Assessment factors used:

Allometric scaling (rat):              4     

Intraspecies (gen. pub.):             10    

Residual interspecies:                2.5  

Sub-chronic to chronic:             2    

AF total:                                   200

This results in an oral DNELlong-term= 0.58 mg/kg bw/day.

 

The oral NOAEL for rats (116.45 mg/kg bw/day) was used in order to extrapolate to a dermal NOAEL. There is no available information on the dermal absorption of LAS TEA, and hence, data for the dermal absorption of sodium dodecylbenzenesulfonate (CAS 25155-30-0) and of triethanolamine were used. LAS TEA is not expected to have a higher dermal uptake. The highest absorption rate was recorded for TEA, in an in vitro test with human skin (22%) and thus, it was used for the route-to-route extrapolation. ECHA’s guidance Dose [concentration]-response regarding human health R.8.4.2 pag. 25 "On the assumption that, in general, dermal absorption will not be higher than oral absorption, no default factor (i.e. 1) should be introduced when performing oral-to-dermal extrapolation". Hence, NOAELdermal = oral NOAEL * ABSoral-rat/ABSoral-human <=> corrected NOAEL dermal = 116.45 * (1/0.22) = 529.31 mg/kg bw. The same assessment factors used for the derivation of the oral DNEL were applied. This results in a dermal DNELlong-term= 2.65 mg/kg bw/day.

 

Since no inhalation data are available, because it is not the most relevant exposure route, an inhalation DNEL was also derived on a route-to route extrapolation basis. In order to extrapolate from  an oral NOAEL to an inhalation NOAEC, absorption needs to be taken into account. There is no available information on the toxicokinetic behavior and absorption of LAS TEA, LAS Na or TEA within the pulmonary alveoli. ECHA’s guidance Dose [concentration]-response regarding human health R.8.4.2 pag. 25 states: "In the absence of substance-specific data on absorption, it is proposed, thus, to include a default factor of 2 (i.e. the absorption percentage for the starting route is half that of the end route) in the case of oral-to-inhalation extrapolation". The extrapolation from the sRV of rat to human is performed using the default assumption of 1.15 m3/kg bw (24 hours exposure). Hence:

 corrected inhalation NOAEL = oral NOAEL * (1/sRVrat) * (ABSoral-rat/ ABSinh-human) <=> corrected inhalation NOAEL = 116.45 * (1/1.15) * (1/2) = 50.63 mg/m3, where ABS: Absorption; sRV: standard Respiratory Volume.

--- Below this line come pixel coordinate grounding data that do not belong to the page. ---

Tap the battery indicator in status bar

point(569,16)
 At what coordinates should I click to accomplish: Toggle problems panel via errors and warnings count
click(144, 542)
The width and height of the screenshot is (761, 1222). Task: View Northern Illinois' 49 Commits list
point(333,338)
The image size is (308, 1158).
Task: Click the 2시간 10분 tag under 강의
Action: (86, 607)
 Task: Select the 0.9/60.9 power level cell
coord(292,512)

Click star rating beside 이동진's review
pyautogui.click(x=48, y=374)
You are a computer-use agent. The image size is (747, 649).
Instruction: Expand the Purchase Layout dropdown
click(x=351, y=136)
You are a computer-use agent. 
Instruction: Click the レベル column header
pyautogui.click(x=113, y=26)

To derive the inhalation DNEL for the general public, the same assessment factors as for the derivation of the oral and dermal DNEL were applied, except for the allometric scalling that has been already applied for the corrected inhalation NOAEL.

This results in an inhalation DNELlong-term= 1.01 mg/m3

 

LAS TEA is not mutagenic and is not considered carcinogenic for humans. Based on the available data, LAS TEA is not considered a reproductive and developmental toxicant.